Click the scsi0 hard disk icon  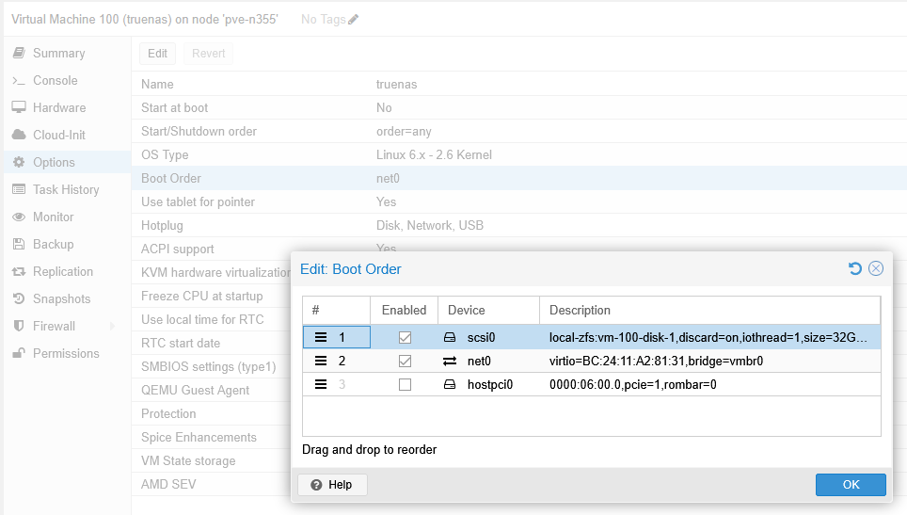pyautogui.click(x=450, y=337)
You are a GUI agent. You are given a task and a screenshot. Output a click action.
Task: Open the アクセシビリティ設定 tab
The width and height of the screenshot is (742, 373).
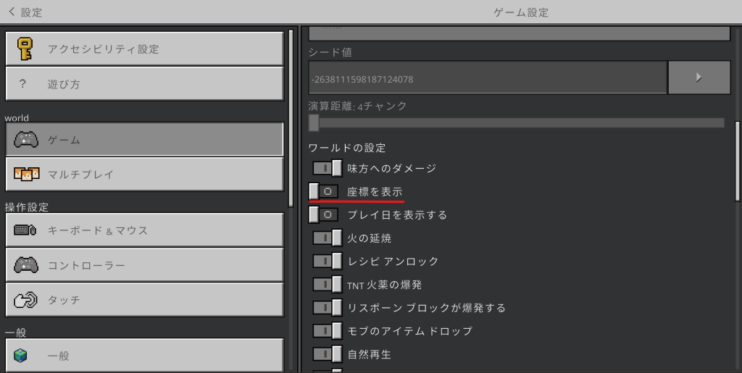point(144,49)
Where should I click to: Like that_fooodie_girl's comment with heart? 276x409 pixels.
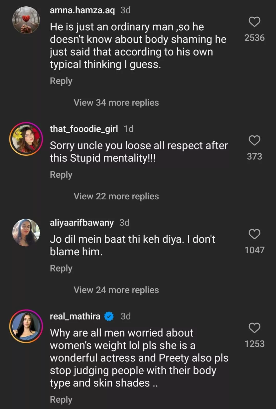point(254,140)
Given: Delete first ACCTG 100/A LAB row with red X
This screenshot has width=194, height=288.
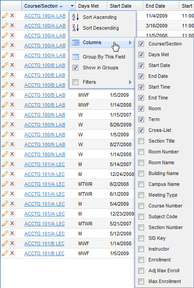Looking at the screenshot, I should click(x=12, y=15).
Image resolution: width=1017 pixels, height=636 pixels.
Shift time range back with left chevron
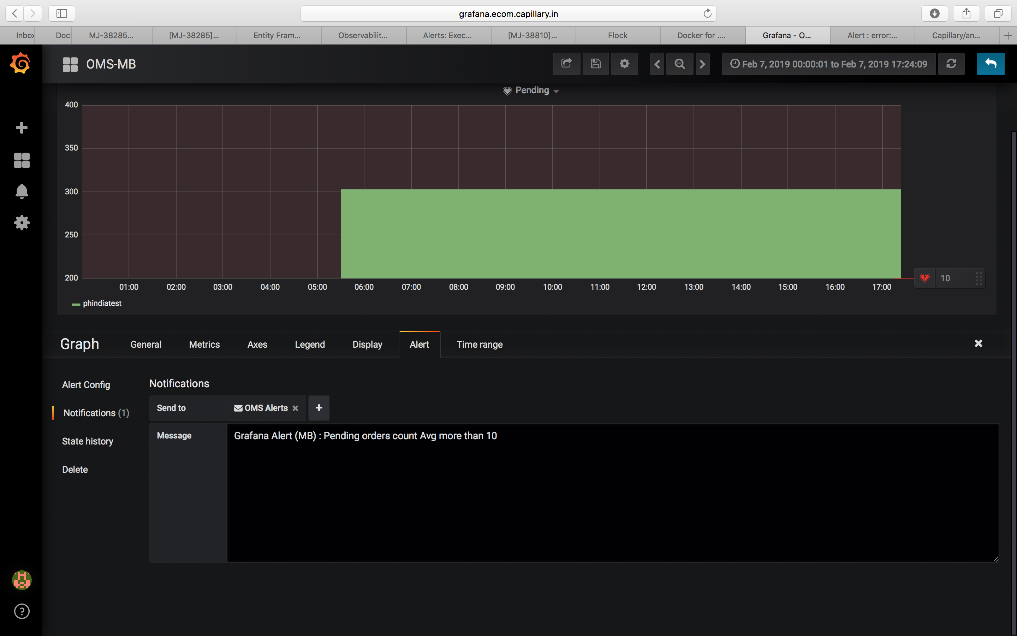click(656, 64)
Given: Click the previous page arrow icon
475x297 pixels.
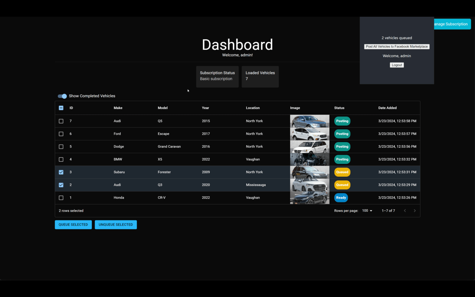Looking at the screenshot, I should pos(405,211).
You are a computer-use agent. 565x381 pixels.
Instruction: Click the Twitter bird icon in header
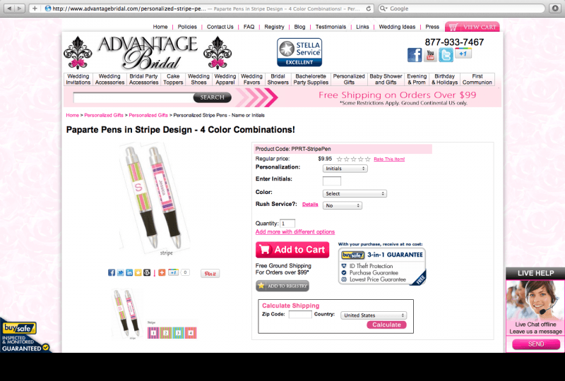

What to produce:
Write out word for word the lines that begin at the one containing "Given: Click the previous page arrow icon" and run to the end of the rows, leaving out the pictures.

Finished answer:
Given: Click the previous page arrow icon
475x297 pixels.
Looking at the screenshot, I should pos(405,211).
You are a computer-use agent. 565x381 pixels.
Instruction: Click the Twitter bird icon in header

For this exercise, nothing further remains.